This section provides an in-depth analysis of three Harness Engineering cases validated in production environments. These three cases cover different application scenarios:
- OpenAI: built a complete Harness architecture from scratch, delivering 1 million lines of code in 5 months
- LangChain: pure Harness optimization, no model switching, benchmark improved by +13.7%
- Stripe: large-scale automated technical debt cleanup, merging 1,000+ PRs per week
Case 1: OpenAI's Million-Line Code Experiment
Background and Results
Team size: 3 engineers (+ AI Agent)
Time period: 5 months
Code produced: approximately 1 million lines of production code
Handwritten code: 0 lines (human engineers wrote zero lines of code)
Implementation speed: approximately 1/10 the cost of traditional development
This was not a POC (proof of concept) — it was real code deployed to production.
Core Architecture: Five-Layer Harness System
The OpenAI team built a sophisticated five-layer Harness architecture, with each layer clearly answering one engineering question:
The five-layer architecture forms a top-down constraint system:
- Layer 1 (knowledge system) solves the problem of "Agent doesn't know the project"
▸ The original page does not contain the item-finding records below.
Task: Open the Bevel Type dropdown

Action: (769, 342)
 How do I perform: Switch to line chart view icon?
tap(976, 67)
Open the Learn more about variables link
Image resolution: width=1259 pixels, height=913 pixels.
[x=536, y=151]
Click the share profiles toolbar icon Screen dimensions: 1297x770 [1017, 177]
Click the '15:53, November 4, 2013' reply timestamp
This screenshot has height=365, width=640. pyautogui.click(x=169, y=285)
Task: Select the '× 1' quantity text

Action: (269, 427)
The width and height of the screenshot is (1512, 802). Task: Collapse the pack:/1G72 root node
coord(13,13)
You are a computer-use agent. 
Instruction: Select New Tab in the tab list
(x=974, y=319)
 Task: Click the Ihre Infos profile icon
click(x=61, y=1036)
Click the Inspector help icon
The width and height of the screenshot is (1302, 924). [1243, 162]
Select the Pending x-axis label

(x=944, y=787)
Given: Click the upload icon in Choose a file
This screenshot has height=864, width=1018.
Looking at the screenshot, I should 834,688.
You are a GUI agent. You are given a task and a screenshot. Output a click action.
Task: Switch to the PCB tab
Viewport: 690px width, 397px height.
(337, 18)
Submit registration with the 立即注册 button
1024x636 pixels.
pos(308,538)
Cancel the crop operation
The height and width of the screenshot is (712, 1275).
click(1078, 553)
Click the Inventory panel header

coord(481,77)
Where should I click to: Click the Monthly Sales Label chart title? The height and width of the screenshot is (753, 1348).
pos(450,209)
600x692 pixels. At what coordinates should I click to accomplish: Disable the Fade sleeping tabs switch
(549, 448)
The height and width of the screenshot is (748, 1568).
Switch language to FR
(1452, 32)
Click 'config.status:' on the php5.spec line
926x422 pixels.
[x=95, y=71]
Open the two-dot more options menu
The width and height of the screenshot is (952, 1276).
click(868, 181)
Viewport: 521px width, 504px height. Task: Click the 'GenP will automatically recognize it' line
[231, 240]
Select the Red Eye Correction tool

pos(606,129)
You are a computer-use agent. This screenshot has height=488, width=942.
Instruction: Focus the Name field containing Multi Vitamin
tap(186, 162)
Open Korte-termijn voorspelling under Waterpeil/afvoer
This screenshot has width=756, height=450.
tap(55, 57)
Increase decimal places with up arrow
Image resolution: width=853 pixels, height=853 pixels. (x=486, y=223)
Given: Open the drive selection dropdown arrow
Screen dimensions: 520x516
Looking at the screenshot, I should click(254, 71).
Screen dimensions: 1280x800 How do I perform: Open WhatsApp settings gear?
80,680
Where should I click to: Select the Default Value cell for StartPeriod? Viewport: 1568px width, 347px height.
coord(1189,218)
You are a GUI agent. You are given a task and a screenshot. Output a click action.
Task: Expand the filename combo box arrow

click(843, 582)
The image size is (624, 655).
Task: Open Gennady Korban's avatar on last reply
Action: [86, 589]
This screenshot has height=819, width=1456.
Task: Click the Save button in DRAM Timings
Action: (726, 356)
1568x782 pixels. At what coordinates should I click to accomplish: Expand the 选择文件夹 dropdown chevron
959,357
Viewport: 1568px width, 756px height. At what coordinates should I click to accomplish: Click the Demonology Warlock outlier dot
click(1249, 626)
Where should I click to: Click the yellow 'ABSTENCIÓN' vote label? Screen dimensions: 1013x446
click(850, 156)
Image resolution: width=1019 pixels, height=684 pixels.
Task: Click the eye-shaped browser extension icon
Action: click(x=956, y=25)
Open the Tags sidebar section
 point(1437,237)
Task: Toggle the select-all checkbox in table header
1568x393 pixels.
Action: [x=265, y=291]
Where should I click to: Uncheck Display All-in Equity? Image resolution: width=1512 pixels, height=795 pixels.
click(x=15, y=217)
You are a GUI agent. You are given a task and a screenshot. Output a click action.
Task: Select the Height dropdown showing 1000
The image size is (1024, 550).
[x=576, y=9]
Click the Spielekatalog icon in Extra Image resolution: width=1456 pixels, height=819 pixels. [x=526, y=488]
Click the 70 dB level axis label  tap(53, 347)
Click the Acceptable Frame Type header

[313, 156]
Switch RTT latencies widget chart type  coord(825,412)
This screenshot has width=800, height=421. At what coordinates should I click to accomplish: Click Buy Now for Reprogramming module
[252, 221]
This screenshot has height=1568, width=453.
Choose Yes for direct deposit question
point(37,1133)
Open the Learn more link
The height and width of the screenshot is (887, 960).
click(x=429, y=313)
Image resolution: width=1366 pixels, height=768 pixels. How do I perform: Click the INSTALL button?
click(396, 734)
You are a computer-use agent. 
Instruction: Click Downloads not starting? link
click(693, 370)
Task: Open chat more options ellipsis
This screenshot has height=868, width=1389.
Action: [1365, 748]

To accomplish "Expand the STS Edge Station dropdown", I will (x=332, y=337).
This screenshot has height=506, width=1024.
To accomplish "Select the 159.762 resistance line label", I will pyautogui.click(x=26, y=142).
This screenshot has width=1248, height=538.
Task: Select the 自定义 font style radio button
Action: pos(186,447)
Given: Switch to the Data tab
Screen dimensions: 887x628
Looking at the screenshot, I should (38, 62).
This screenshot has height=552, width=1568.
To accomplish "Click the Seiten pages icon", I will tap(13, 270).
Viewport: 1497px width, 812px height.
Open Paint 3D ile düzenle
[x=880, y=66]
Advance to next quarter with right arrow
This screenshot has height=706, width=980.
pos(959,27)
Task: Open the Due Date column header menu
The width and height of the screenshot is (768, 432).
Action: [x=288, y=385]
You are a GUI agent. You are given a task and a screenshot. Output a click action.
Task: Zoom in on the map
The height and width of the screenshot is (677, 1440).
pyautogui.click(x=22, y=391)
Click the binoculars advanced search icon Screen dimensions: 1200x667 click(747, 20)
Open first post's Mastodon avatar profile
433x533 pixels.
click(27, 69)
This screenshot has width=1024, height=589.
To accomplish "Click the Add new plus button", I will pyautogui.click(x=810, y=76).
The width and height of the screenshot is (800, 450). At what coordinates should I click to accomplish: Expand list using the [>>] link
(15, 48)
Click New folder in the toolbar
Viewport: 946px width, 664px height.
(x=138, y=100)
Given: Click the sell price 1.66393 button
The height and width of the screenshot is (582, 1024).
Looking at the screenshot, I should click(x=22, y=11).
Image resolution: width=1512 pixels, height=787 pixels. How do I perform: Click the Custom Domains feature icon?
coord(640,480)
- Layer 2 (architectural constraints) solves the problem of "Agent breaks existing architecture"
- Layer 3 (runtime validation) solves the problem of "Agent can't self-diagnose"
- Layer 4 (self-repair loop) solves the problem of "technical debt accumulates rapidly"
- Layer 5 (AI peer review) solves the problem of "manual review costs too high"
💡 Key insight: the order of these five layers matters — the clearer the upper-layer constraints, the higher the Agent's autonomy in the lower layers. As the OpenAI team summarized: "To achieve higher AI autonomy, the runtime must be subject to stricter constraints."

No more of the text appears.